I my peach wine fermented on the pulp for 6 days and I transferred it to 3 individual 1 gall carboys. I checked the SG and it was 1.002 . I haven't seen anymore signs of fermentation since I moved to the carboys.
How along ago did you rack?
What yeast did you use ?
What was the starting SG?
Did you use any nutrient?
Did you add anything when you racked to secondary?
I used lalvin 71B-1122, I racked 2 days ago, starting SG was1.080 and I didn't use any nutrient. I was only wondering cause I didn't think u could ferment out in just 6 days
small batches go really fast. I just did 6 gallons at a temp of 60 trying to get it to set 7 days of fermenting on pulp. On day 6 it was at 1.030. I racked and it took weeks to get it dry at that temp. But if left out at room temp the batch would have been fermented dry in about a week and the smaller the batch at room temp the faster things happen.

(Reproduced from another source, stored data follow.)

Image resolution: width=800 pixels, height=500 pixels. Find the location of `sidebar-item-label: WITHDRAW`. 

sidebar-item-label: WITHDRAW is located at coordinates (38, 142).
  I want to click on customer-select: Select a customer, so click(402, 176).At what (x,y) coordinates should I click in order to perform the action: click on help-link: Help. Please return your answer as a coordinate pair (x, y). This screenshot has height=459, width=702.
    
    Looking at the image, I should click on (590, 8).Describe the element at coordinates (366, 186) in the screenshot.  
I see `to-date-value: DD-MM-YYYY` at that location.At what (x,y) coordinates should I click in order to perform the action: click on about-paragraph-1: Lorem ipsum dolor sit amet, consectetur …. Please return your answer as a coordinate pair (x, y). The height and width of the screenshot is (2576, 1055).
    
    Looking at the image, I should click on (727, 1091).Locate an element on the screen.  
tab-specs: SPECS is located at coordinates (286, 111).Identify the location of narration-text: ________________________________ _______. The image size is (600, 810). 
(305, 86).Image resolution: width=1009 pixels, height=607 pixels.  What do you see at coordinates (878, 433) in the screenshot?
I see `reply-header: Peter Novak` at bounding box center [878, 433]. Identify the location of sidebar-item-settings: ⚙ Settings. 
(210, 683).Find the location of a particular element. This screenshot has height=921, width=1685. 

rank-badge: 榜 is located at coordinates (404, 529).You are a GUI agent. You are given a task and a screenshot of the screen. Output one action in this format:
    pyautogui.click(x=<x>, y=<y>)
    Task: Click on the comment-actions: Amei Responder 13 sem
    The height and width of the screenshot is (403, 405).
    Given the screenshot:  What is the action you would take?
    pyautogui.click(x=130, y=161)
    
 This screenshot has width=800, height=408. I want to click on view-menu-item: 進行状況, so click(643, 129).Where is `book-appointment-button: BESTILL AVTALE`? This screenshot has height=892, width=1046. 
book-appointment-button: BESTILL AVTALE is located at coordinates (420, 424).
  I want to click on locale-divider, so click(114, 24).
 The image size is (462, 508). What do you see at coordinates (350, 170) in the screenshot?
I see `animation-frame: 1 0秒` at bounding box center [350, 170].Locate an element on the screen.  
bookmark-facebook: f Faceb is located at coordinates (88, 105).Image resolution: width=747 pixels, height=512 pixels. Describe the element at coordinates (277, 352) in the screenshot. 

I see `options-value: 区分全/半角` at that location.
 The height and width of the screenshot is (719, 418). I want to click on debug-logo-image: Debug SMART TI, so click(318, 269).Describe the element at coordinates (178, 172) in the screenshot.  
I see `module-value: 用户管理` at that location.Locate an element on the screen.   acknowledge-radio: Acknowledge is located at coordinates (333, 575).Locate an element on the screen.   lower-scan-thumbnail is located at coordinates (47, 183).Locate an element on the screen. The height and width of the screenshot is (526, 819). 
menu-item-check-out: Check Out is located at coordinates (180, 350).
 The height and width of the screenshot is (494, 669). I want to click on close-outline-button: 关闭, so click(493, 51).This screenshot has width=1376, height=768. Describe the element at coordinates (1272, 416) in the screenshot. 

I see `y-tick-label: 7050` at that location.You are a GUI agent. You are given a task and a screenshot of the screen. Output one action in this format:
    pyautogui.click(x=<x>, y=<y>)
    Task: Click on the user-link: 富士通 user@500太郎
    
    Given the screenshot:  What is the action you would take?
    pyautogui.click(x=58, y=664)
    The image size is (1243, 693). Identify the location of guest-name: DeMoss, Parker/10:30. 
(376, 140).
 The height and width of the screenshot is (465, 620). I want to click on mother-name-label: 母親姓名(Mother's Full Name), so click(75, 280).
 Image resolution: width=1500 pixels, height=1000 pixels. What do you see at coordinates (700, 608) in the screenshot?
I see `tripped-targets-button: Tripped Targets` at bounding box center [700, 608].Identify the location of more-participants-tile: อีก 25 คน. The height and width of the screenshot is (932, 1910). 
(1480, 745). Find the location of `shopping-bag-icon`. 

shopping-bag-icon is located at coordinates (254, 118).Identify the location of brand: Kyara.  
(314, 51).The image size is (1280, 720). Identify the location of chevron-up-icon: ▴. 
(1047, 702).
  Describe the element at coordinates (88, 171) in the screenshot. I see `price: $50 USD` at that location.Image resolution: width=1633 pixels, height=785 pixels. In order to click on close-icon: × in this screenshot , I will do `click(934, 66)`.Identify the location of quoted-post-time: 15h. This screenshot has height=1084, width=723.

I usually use the ICV-D47 on peach and am using the 71B-1122 this year. It really seems to be making some really nice apple and peach wine.
It smells and looks great. its really thick on the bottom so ill rack it this weekend. Im gonna back sweeten one oak one, and leave the other dry. maybe oak all three. is acid level and body a big concern
yes treat it like a white wine. PH should be 3.2.